One guy, billionaire "hedgie" Bobby Axelrod (Damian Lewis), is a ruthless, self-made business titan who jumps on a private plane with his buddies to hang out with the band before a Metallica concert. The other guy, U.S. Attorney Chuck Rhoades Jr. (Paul Giamatti), is a scion of old New York money who bunks at the Yale Club when his marriage is on the rocks.
This seems like the definition of 1 percenters' problems dressed up as a TV series.
And yet, Billions succeeds, not only because it's a great drama about compelling characters, but also because it's the TV show about power in America that we all should be watching right now.

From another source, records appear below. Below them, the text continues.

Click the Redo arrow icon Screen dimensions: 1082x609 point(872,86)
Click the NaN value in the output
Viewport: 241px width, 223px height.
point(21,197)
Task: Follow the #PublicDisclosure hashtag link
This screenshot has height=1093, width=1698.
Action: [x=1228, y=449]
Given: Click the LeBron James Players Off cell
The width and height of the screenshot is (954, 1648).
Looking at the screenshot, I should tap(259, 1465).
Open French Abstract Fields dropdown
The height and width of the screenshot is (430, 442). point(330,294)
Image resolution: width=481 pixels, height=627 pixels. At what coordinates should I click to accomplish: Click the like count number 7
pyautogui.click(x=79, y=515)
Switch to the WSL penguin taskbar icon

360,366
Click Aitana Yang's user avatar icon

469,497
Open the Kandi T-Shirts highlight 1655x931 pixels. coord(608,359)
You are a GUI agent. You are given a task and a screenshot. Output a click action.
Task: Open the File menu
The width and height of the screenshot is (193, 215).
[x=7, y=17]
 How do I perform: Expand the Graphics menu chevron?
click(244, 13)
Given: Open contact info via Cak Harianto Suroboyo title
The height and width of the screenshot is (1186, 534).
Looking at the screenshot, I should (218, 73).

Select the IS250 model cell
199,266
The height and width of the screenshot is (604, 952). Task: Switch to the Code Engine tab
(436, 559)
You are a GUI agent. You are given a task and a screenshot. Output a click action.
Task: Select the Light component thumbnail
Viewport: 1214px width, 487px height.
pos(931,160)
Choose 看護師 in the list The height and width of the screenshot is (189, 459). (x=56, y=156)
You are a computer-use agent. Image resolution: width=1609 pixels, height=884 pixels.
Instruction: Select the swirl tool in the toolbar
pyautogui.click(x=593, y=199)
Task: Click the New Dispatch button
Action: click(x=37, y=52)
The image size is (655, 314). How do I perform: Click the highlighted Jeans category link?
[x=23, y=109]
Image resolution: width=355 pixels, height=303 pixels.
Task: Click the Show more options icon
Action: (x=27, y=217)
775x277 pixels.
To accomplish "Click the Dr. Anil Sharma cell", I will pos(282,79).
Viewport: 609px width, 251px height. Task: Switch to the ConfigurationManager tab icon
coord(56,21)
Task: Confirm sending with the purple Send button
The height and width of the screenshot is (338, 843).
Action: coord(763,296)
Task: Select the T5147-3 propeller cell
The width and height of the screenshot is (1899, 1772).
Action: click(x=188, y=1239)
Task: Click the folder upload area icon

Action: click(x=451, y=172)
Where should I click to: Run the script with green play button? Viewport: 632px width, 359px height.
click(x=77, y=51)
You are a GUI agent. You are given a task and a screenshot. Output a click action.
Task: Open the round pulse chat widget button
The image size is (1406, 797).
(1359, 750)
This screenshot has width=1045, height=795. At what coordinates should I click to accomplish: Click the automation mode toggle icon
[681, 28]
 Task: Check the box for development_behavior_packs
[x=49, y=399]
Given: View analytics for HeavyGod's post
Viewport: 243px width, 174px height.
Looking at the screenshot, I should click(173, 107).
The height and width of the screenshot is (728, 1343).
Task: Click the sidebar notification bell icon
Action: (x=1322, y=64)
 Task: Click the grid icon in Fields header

For proof, look no further than Sunday's debut of the show's third season, an episode dubbed, "Tie Goes to the Runner." On the surface, it's a story about Axelrod's efforts to keep his company, Axe Capital, in business while fighting prosecution for illegally tanking a stock offering. As the billionaire works to stay out of jail, the U.S. attorney is covering up the unethical, and possibly illegal, means he used to goad Axelrod into breaking the law in the first place.
It all traces back to the best episode of the show's run: last season's "Golden Frog Time." In that wonderfully crafted episode, we saw Axelrod break the law to crush a business deal backed by the U.S. attorney's father and his best friend, costing them millions.
We didn't learn until the episode's final scenes that Rhoades Jr. had set the whole thing up. In the process, he threw away his father's fortune, his best friend's savings and his own trust fund (a scene where Giamatti seems to be laughing and crying at once, revealing his character's role in it all, ranks as my favorite TV performance in 2017).
Still, despite of all the jockeying to hide their dirty tricks, Sunday's episode was really about something else. What do these men of great ambition and power — guys who consider themselves Masters of the Universe — do when they're forced to cede their authority to someone else?
Rhoades Jr. is brought to heel by a new attorney general, Waylon "Jock" Jeffcoat, played with a Texas twang and deliciously blunt manner by Clancy Brown. Jeffcoat wants his U.S. attorneys to stop chasing more mundane financial crimes — the kind of directive you might expect from an A.G. appointed by a certain New York billionaire elected president, though Donald Trump's name is never mentioned.
Axelrod faces a different dilemma. The government will only unfreeze his assets if he agrees to stop trading until after the trial, turning his newly promoted chief investment officer, Taylor Mason, into the public face of his company. Staffers in the U.S. Attorney's Office don't believe Axelrod will agree to it, until he does, to save his firm.
"When it comes to billionaires — and Bobby Axelrod in particular — the thing you've gotta understand is that they are meat eaters," one prosecutor tells his boss. "The only win they can live with is total. Present and future. ... He expects to get all of it. Everything. That's who he is."
And that is why I really love Billions. It gives us just enough material on the law and finance so we can understand the real story: how the personalities, passions and foibles of these men — and they are almost all white men — shape the world we live in right now.
There are a few problems here. By depicting Axelrod and Rhoades Jr. so brilliantly in command of their worlds, the show does feed the fantasy that men of great wealth and power are usually the smartest guys in the room, which is not necessarily true.
The lack of diversity here can be jarring. The most visible female roles are spouses: Axelrod's wife, Lara, played with fierce independence by Malin Akerman, and Rhoades Jr.'s wife, Wendy, a no-nonsense psychiatrist and in-house performance coach at Axe Capital played by Maggie Siff. Characters of color are mostly on the periphery.
That is why the ascent of brilliant prodigy Taylor Mason, a nonbinary character who doesn't identify as exclusively masculine or feminine — played by nonbinary actor Asia Kate Dillon — is so important. I agree with other critics who say Mason seems to face remarkably little discrimination in a place as bro-heavy as Axe Capital, but it is good to see the show breaking diversity boundaries in one area, including by giving Mason a love interest in a future episode.